- Genre: City-building
- Developers: Impressions Games BreakAway Games Tilted Mill Entertainment Sierra Entertainment
- Publisher: Sierra Entertainment
- Platforms: Amiga, Atari ST, MS-DOS, Windows, Mac OS
- First release: Caesar 1992
- Latest release: Pharaoh: A New Era 2023

= City Building (series) =

City Building is a series of historical city-building games developed by Impressions Games, BreakAway Games, Tilted Mill Entertainment (following Impressions' demise), and published by Sierra Entertainment. The series began in 1992 with Caesar, set in the Roman Empire, and consists of twelve games to date, including expansion packs.

In the City Building series the player is put in charge of providing goods and services to the populace of their town, ensuring crime is low, and reducing the risk of disease, fire and building collapse. The player must also strike a balance between imports, exports and taxes to keep their town financially strong. The player is also responsible for defending their town against invasion by building a military.

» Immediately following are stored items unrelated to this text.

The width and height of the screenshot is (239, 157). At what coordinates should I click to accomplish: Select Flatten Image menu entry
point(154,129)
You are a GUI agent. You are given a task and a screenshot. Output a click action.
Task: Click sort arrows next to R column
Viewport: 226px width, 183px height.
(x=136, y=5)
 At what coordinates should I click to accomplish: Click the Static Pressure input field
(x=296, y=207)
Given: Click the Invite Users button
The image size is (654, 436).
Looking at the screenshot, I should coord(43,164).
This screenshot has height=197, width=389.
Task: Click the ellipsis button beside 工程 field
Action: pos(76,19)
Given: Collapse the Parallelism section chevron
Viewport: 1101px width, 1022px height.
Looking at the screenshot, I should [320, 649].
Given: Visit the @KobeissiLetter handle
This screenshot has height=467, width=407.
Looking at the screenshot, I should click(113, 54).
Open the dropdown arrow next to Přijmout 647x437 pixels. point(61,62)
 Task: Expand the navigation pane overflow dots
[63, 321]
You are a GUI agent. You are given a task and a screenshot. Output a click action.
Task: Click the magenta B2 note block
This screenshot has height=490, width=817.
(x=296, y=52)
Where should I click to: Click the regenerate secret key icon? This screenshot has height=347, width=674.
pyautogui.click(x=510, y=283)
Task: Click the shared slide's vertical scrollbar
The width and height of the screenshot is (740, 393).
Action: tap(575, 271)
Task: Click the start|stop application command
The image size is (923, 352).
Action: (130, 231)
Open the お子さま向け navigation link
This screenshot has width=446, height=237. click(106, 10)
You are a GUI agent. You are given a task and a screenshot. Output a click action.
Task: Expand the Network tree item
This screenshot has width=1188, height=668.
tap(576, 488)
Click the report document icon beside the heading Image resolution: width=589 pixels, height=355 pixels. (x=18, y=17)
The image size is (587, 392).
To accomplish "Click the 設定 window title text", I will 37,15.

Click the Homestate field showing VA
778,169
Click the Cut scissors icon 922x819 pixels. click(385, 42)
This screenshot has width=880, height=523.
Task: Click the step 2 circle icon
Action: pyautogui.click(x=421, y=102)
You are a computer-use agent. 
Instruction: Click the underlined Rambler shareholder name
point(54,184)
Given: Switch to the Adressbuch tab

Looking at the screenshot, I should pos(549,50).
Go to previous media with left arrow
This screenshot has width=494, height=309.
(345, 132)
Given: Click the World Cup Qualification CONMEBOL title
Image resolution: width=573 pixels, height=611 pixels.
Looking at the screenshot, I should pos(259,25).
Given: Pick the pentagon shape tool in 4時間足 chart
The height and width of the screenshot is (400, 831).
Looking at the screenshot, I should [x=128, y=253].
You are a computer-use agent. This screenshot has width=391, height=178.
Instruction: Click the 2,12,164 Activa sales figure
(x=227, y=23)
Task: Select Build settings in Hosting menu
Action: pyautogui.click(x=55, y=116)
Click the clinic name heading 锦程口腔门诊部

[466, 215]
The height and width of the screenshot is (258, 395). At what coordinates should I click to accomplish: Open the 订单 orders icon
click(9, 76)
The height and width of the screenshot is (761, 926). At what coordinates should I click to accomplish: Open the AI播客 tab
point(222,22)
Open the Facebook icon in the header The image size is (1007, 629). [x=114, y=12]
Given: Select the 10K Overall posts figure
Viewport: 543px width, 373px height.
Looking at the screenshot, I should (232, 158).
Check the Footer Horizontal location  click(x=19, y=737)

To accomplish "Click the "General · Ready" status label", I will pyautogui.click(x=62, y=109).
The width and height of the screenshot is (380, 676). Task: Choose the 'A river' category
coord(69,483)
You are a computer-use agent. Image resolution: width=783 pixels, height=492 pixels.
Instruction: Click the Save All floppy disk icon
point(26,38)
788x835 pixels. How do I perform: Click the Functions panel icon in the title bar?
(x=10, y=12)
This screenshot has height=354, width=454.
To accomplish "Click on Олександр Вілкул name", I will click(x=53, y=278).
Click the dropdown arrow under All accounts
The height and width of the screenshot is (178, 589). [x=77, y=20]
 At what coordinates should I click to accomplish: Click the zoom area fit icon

The series covers four ancient civilizations: Roman, Egyptian, Greek and Chinese. Titles released up until 2004 used the same isometric view game engine, although progressively tweaked and modified according to the theme of the game. Subsequent titles use three-dimensional graphics engines.

== Games ==

The series includes:

- Set in the Roman Empire:
  - Caesar (1992)
  - Caesar II (1995)
  - Caesar III (1998)
  - Caesar IV (2006)
- Set in ancient Egypt:
  - Pharaoh (1999)
    - Expansion Cleopatra: Queen of the Nile (2000)
    - Remake Pharaoh: A New Era (2023)
  - Immortal Cities: Children of the Nile (2004)
    - Expansion Children of the Nile: Alexandria (2008)
- Set in ancient Greece:
  - Zeus: Master of Olympus (2000)
    - Expansion Poseidon: Master of Atlantis (2001)
- Set in ancient China:
  - Emperor: Rise of the Middle Kingdom (2002)
- Set in the Middle Ages:
  - Medieval Mayor (TBA)

==Medieval Mayor==
Medieval Mayor was an announced city-building game set in the Middle Ages by Tilted Mill Entertainment for the PC and tablets. Unlike the previous two games by Tilted Mill Entertainment, Immortal Cities: Children of the Nile and Caesar IV, the game would not use a 3D engine but return to the 2D engine, because Tilted Mill thought "2D works better in terms of players being able to tell what’s going on at a glance". Walkers would once again be limited by roadblocks instead of the more recent radius-based or pseudo walker systems, and players would focus more on building a few cities to great heights, rather than restart a new city after each mission. There would be no multiplayer, but Tilted Mill was planning integration with social media.

As of October 2013 Medieval Mayor was put on hiatus due to funding challenges and other project commitments. In later interviews, Chris Beatrice expressed both his continued desire to eventually make the game and reticence to start development.